::: TEXT

Friday, March 13, 2015

When leads are buried


Ann Landers once said something to the effect of, if you're arguing with your spouse about where they're placing their shoes, your marriage is probably in trouble. This opinion piece reminds me very much of that. It's ostensibly about a revised class policy, but it becomes clear over the course of the column that she's bitter about so much more.

I can relate to the author in many respects. When I attended UL, students had to take the CAAP test to ascend into Upper Division (basically, to become a proper upperclassman). The test was essentially a college ACT (and in fact was an ACT product), meaning it cost money and you had to study for it. I took it in the summer of 2000, a semester in which I wasn't enrolled. I passed easily and that was that. That was the last time UL ever administered the CAAP. It had been the subject of debate for years (a front-page Verm headline sometime after I took the test was, "A pile of CAAP?"), and the school finally decided to ax it altogether. From then on, all you had to to get into Upper Division was accumulate enough credits. That was annoying to me, but also sort of amusing. I took it in stride.

Though I'm sure I might have felt differently if I'd had the feeling that I was in the exact wrong place and that I'd missed what I felt was a better opportunity. That's how Chelsea Yaeger apparently feels. Hers is less a column about the revised class requirement than about a much wider, personal regret. It's the university equivalent of arguing over the shoes.

::::::

▶ [REQUEST 1]:
Transcribe the listing word for word, everything from its start down to the line containing "Looking at the screenshot, I should tap(604, 298).", with both ends included.
The blog post above and the listing that follows are unrelated material.

::: EXCERPTED DATA

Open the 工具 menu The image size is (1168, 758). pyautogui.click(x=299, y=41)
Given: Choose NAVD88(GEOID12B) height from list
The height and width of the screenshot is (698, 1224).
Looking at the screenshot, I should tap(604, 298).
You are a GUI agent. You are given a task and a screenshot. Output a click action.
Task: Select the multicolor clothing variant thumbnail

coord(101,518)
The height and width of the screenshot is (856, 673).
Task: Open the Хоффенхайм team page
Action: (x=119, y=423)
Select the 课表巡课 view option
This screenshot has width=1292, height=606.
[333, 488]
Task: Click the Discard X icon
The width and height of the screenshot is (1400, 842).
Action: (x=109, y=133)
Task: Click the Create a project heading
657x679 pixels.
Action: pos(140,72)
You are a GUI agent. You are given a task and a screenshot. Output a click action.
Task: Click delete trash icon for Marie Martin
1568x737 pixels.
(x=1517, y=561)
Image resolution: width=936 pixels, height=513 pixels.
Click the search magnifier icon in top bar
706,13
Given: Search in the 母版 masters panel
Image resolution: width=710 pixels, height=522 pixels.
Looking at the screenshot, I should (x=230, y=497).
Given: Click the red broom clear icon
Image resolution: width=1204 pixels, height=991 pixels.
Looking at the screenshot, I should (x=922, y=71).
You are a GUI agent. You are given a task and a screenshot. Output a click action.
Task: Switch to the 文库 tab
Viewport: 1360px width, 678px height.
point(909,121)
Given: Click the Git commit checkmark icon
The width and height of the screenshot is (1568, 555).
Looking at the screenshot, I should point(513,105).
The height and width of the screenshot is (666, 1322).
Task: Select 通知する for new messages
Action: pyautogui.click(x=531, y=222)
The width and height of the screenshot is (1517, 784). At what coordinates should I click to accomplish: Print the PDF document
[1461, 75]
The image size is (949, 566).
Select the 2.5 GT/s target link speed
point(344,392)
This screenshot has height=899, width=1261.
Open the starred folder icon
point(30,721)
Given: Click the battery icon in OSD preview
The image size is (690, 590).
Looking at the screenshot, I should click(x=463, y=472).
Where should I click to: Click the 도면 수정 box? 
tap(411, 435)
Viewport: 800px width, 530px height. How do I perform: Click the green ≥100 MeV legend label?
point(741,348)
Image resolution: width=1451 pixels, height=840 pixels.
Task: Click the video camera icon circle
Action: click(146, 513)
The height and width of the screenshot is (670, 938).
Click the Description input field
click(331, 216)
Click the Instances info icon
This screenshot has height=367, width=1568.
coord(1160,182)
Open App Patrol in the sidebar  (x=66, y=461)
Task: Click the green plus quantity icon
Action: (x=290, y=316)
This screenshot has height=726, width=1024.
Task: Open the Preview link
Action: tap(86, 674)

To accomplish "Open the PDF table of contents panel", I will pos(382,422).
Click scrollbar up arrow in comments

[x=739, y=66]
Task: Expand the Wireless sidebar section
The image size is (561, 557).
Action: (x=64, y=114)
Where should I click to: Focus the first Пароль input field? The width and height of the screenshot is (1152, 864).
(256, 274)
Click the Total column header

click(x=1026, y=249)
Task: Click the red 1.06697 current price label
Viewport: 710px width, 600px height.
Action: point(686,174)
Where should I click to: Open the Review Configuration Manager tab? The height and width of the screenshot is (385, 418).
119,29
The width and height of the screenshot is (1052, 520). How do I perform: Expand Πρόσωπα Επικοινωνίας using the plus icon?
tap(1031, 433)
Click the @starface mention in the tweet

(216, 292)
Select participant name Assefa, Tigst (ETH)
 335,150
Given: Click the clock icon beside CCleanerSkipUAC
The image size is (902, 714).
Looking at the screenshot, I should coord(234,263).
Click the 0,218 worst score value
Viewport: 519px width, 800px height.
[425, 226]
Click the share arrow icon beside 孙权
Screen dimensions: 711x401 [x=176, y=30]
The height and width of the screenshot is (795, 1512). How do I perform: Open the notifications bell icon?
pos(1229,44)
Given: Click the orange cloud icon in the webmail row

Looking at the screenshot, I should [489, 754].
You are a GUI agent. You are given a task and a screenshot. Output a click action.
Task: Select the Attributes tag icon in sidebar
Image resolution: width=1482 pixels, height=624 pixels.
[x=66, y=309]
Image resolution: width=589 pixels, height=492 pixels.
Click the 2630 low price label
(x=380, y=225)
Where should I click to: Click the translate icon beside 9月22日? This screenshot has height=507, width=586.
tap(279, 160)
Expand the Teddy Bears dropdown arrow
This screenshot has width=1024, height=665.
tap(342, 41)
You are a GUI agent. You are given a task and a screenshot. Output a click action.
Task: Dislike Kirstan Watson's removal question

::::::

▶ [REQUEST 2]:
Answer these questions using the blog post.
(a) In what season and year did the author take the CAAP test?
(b) The CAAP test was a product of which organization?
(c) Whose opinion column is the author responding to?

▶ [FINAL RESULT 1]:
Open the 工具 menu The image size is (1168, 758). pyautogui.click(x=299, y=41)
Given: Choose NAVD88(GEOID12B) height from list
The height and width of the screenshot is (698, 1224).
Looking at the screenshot, I should tap(604, 298).

▶ [FINAL RESULT 2]:
(a) The summer of 2000.
(b) ACT.
(c) Chelsea Yaeger's.